Data excerpts:

---

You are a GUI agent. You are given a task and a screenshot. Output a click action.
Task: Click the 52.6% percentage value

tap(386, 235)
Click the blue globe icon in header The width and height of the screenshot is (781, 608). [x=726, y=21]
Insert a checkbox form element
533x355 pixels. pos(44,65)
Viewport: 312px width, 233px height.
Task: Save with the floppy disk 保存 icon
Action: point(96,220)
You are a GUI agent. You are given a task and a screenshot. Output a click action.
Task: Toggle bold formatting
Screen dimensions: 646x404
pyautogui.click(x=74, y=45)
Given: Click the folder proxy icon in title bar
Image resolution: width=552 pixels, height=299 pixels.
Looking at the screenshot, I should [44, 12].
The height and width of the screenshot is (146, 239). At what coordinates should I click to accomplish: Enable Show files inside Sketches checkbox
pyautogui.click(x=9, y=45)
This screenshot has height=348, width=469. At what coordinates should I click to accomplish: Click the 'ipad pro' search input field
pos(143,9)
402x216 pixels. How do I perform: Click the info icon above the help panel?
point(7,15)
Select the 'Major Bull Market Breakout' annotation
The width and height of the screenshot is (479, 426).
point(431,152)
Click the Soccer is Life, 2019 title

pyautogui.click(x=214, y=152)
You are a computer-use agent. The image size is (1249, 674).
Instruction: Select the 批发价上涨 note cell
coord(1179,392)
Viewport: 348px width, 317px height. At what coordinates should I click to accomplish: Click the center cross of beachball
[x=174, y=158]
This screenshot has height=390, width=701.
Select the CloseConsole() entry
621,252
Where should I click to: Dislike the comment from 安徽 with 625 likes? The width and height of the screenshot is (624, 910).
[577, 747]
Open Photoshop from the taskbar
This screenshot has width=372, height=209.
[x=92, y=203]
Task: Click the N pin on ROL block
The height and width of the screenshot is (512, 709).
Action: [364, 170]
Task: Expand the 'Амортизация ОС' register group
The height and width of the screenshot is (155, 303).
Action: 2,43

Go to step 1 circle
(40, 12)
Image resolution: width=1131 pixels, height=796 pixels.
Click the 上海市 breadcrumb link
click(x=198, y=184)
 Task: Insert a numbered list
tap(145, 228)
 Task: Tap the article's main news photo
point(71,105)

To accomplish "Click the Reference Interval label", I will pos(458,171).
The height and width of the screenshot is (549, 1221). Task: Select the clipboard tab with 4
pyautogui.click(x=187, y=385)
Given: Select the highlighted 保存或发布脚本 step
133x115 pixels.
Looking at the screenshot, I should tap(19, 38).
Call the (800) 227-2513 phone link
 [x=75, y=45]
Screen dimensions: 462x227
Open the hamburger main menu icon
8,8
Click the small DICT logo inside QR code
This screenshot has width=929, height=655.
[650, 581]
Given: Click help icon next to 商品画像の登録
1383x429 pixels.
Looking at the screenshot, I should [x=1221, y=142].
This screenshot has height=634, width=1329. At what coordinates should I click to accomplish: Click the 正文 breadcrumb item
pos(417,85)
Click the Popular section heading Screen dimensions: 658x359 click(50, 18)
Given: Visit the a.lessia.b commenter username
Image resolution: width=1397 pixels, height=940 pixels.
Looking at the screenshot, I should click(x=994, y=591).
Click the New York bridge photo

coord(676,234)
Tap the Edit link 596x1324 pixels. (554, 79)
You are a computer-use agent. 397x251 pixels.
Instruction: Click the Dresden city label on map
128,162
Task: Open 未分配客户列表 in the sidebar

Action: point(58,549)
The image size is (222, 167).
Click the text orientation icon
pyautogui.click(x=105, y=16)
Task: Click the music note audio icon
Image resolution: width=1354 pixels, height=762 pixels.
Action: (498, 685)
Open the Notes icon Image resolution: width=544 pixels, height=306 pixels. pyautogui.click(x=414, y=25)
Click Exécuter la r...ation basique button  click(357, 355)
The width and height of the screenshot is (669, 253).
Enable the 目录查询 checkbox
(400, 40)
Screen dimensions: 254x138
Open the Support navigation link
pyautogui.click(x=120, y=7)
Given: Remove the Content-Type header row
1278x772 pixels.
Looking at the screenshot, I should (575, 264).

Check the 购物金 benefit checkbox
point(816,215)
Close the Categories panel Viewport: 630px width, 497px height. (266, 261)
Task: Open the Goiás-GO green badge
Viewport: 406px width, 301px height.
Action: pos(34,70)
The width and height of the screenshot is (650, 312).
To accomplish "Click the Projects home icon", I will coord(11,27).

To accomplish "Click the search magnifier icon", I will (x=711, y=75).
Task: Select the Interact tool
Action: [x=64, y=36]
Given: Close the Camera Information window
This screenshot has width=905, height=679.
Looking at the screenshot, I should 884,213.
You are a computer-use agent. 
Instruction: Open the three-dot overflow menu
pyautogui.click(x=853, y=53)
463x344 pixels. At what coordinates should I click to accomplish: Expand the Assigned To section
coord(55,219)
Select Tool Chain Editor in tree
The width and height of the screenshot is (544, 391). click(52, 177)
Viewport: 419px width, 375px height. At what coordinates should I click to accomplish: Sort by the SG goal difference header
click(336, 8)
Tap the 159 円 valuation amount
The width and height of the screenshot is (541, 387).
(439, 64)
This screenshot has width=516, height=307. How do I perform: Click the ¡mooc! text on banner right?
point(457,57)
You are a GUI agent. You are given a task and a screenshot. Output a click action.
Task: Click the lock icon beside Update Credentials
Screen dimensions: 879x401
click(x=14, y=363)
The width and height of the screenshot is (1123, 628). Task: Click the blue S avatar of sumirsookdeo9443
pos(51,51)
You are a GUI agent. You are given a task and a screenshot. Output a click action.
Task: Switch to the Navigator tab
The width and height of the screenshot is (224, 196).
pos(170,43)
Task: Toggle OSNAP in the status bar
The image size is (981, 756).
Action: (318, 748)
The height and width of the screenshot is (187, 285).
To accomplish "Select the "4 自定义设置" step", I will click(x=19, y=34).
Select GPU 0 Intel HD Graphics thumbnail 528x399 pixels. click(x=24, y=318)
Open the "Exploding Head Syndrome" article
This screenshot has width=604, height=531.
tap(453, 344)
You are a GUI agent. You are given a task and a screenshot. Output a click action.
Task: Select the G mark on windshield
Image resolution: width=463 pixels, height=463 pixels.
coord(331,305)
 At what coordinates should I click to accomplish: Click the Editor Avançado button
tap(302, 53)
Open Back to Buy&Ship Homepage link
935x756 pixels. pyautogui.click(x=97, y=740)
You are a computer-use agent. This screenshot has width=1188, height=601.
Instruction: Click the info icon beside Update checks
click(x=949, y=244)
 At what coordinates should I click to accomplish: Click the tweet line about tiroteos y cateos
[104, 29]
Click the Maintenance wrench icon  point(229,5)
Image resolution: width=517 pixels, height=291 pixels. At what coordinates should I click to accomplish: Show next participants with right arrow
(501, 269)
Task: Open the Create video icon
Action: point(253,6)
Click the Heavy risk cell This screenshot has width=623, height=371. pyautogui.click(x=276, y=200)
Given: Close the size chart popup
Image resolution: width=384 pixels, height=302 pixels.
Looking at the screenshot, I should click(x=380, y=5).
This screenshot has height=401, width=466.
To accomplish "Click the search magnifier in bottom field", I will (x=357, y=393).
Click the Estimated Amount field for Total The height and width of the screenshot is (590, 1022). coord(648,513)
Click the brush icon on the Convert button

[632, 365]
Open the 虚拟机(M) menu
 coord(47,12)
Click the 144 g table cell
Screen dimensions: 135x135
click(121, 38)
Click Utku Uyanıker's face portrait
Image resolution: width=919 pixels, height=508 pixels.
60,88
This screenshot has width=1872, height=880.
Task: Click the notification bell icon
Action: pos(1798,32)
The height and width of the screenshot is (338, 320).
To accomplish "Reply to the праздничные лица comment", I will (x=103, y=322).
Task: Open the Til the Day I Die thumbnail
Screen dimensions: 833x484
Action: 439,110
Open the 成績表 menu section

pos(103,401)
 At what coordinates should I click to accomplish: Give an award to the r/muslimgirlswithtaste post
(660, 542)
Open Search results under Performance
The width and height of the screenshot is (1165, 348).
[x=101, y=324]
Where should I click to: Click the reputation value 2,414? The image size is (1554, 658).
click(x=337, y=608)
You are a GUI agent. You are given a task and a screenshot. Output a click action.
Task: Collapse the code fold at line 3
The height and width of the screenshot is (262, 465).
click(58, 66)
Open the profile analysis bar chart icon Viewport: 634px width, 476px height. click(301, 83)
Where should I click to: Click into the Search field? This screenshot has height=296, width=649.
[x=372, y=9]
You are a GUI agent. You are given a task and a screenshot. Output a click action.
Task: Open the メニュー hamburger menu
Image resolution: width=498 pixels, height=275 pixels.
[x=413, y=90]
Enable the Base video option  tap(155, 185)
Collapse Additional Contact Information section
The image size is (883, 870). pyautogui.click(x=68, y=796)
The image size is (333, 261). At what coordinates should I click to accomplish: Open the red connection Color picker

---

Try it: Restate, word for word and without additions, every line from the top of the listing above through the line that contains "You are a computer-use agent. The".

Solution for this exercise:
You are a GUI agent. You are given a task and a screenshot. Output a click action.
Task: Click the 52.6% percentage value

tap(386, 235)
Click the blue globe icon in header The width and height of the screenshot is (781, 608). [x=726, y=21]
Insert a checkbox form element
533x355 pixels. pos(44,65)
Viewport: 312px width, 233px height.
Task: Save with the floppy disk 保存 icon
Action: point(96,220)
You are a GUI agent. You are given a task and a screenshot. Output a click action.
Task: Toggle bold formatting
Screen dimensions: 646x404
pyautogui.click(x=74, y=45)
Given: Click the folder proxy icon in title bar
Image resolution: width=552 pixels, height=299 pixels.
Looking at the screenshot, I should [44, 12].
The height and width of the screenshot is (146, 239). At what coordinates should I click to accomplish: Enable Show files inside Sketches checkbox
pyautogui.click(x=9, y=45)
This screenshot has height=348, width=469. At what coordinates should I click to accomplish: Click the 'ipad pro' search input field
pos(143,9)
402x216 pixels. How do I perform: Click the info icon above the help panel?
point(7,15)
Select the 'Major Bull Market Breakout' annotation
The width and height of the screenshot is (479, 426).
point(431,152)
Click the Soccer is Life, 2019 title

pyautogui.click(x=214, y=152)
You are a computer-use agent. The image size is (1249, 674).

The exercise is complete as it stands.